На пароме, когда они смотрели на величественный город, искрящийся огнями, дрожащими в воде, Альфред по-дружески обнял плечи Викки.
Ветер был холодным, и Викки прижалась к нему, радуясь его теплу. У него был неизменный дар знать, как, где и когда обнять ее. Она была готова поднять лицо и прижаться губами к мягкой коже его шеи или обвить его обеими руками и повиснуть на нем, как часто делала это много лет назад. Она остановила себя, вполне сознательно, подумав, что будет неправильно побуждать и поощрять его снова. Но Альфред словно угадал ее мысли. Его рука нежно напряглась, и кончики его пальцев стали играть на ее коже — так ласкаются котята. Викки отстранилась, подавляя дрожь.
— Ты не натыкался на Вивиан Ло в Канаде? — спросила она быстро.
Альфред перевел дыхание.
— Слышал, что она в Торонто.
— А ты собираешься туда?
— Может быть. Это зависит от Нью-Йорка. Кроме того, есть дела с реэмигрантами, которые я бросил, чтобы побыть здесь.
— Ты не выловишь ее для меня?
Зубы Альфреда вспыхнули в широкой усмешке.
— За кого ты меня держишь, Викки, — за парня из кадров?
— Забавно. Скажи, что я хочу с ней поговорить, как только она вернется в Гонконг.
— О чем это?
— Она узнает. Но я хочу, чтобы это имело дружескую окраску. Альфред, ты можешь это сделать для меня? Как другу. Скажи ей…
— Сказать ей что?
— Скажи ей… скажи, что мы должны поговорить.
— Это звучит слишком по-дружески. Почему бы мне просто не пнуть ее по ногам — мол, давай прилетай, есть разговор.
— Пожалуйста, Альфред. Облеки это в такие слова, чтобы она поняла.
— Тогда она пнет меня по ногам.
— Черт тебя побери, Альфред!
— Хорошо, хорошо. Я подумаю — смогу ли я выразить это на кантонском.
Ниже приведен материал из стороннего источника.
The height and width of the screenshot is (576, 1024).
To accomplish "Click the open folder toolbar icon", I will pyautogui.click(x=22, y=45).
— Спасибо. Огромное спасибо!
Они нашли машину у причала паромов и держались за руки, пока ехали вверх по Пику. Он велел водителю подождать, пошел с ней до дверей и сокрушенно отклонил ее приглашение зайти выпить чего-нибудь на дорожку.
— Я чудесно провела время, спасибо. В следующий раз, когда ты пролетишь полмира, я — твоя девушка.
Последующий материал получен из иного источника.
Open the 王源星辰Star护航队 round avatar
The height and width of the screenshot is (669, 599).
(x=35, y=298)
Она порывисто поцеловала его в щеку, а он поглаживал ее спину, делая маленькие соблазняющие трюки с ее ухом и шеей, которые искушали ее настоять, чтобы он зашел выпить чего-нибудь и полетел другим рейсом. Прежде чем она смогла это сделать, Альфред остановил игру дружеским поцелуем в ее нос и беспокойным взглядом на часы.
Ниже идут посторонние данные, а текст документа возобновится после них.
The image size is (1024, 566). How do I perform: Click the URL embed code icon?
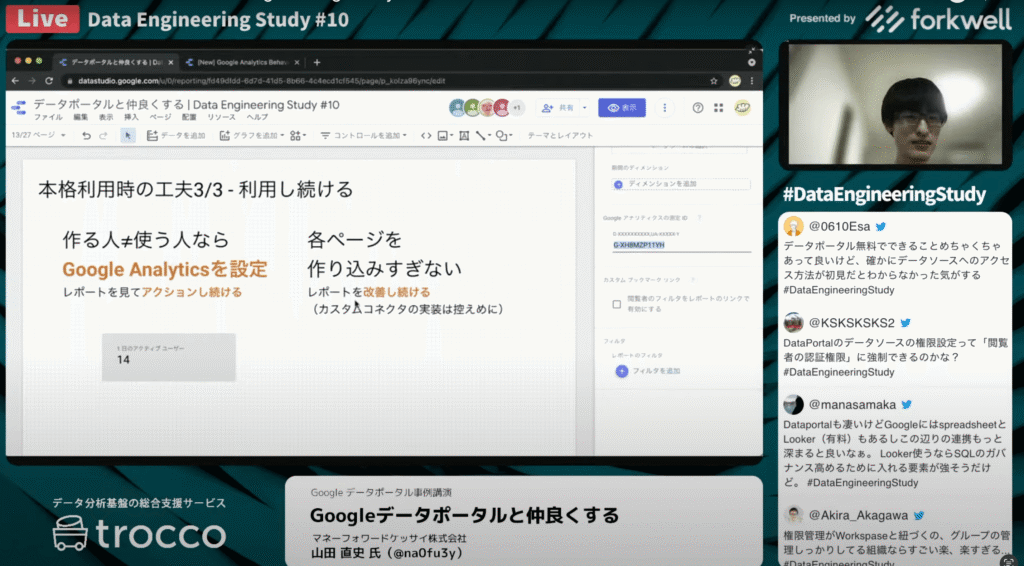pos(426,136)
— В один из этих дней, Викки, в один из этих дней.
— Когда?
Альфред улыбнулся загадочно.
— Когда будет порох в пороховницах… Спокойной ночи. Было потрясающе увидеть тебя.
— Альфред!
— Что?
— Могу я тебе кое-что сказать?
Кстати, о порохе. Как она собирается это сказать?
— Ну, стреляй.
Она все еще так боялась, что зарылась лицом на его груди, чтобы не пришлось смотреть ему в глаза.
— Мне правда очень жаль… Извини меня за то, что я сделала тебе.
— А что ты мне сделала?
— Ты знаешь… позволяя тебе думать, что выйду за тебя замуж… в те времена.
Альфред стал совсем похож на китайца — смеялся, чтобы скрыть свое замешательство.
— Никаких проблем, Викки.
— Нет, я имела в виду именно это.
Он засмеялся опять, явно взволнованный, потом наконец посмотрел ей в глаза самым серьезным взглядом, какой она когда-либо видела у него.
— Никаких проблем, правда. Забудь.
— Месяца не проходило, чтобы я не чувствовала себя виноватой, что держала тебя на привязи. Ты, наверное, думал, какая я лицемерка.
— Не лицемерка. Я знал, что ты делаешь. Адски больно, но я знал… Знаешь, это не так больно, как то, что я чувствую. Мы потеряли то, что у нас могло быть. Это всегда было для меня самое тяжелое.
Он взял ее за плечи и поцеловал в губы.
— Эй. Мы пока еще живы, нам еще не по восемьдесят лет. Мы что-нибудь придумаем.
Викки струсила. Она не имела в виду начать все сначала.
— Я просто хотела, чтобы ты знал, как мне стыдно за то, что было тогда.
Альфред посмотрел на нее проницательным взглядом.
— Тогда. Хорошо.
— Когда ты вернешься домой?
— Как только смогу.
Фионы и девочек не было внизу, и Викки уже поднималась к себе наверх, когда услышала стук в входную дверь. Она распахнула ее, обрадовавшись, что Альфред передумал и вернулся чтобы выпить, но, к своему удивлению и смешанному с сильным сердцебиением замешательству, обнаружила Стивена Вонга, стоящего там с цветами персика и улыбкой.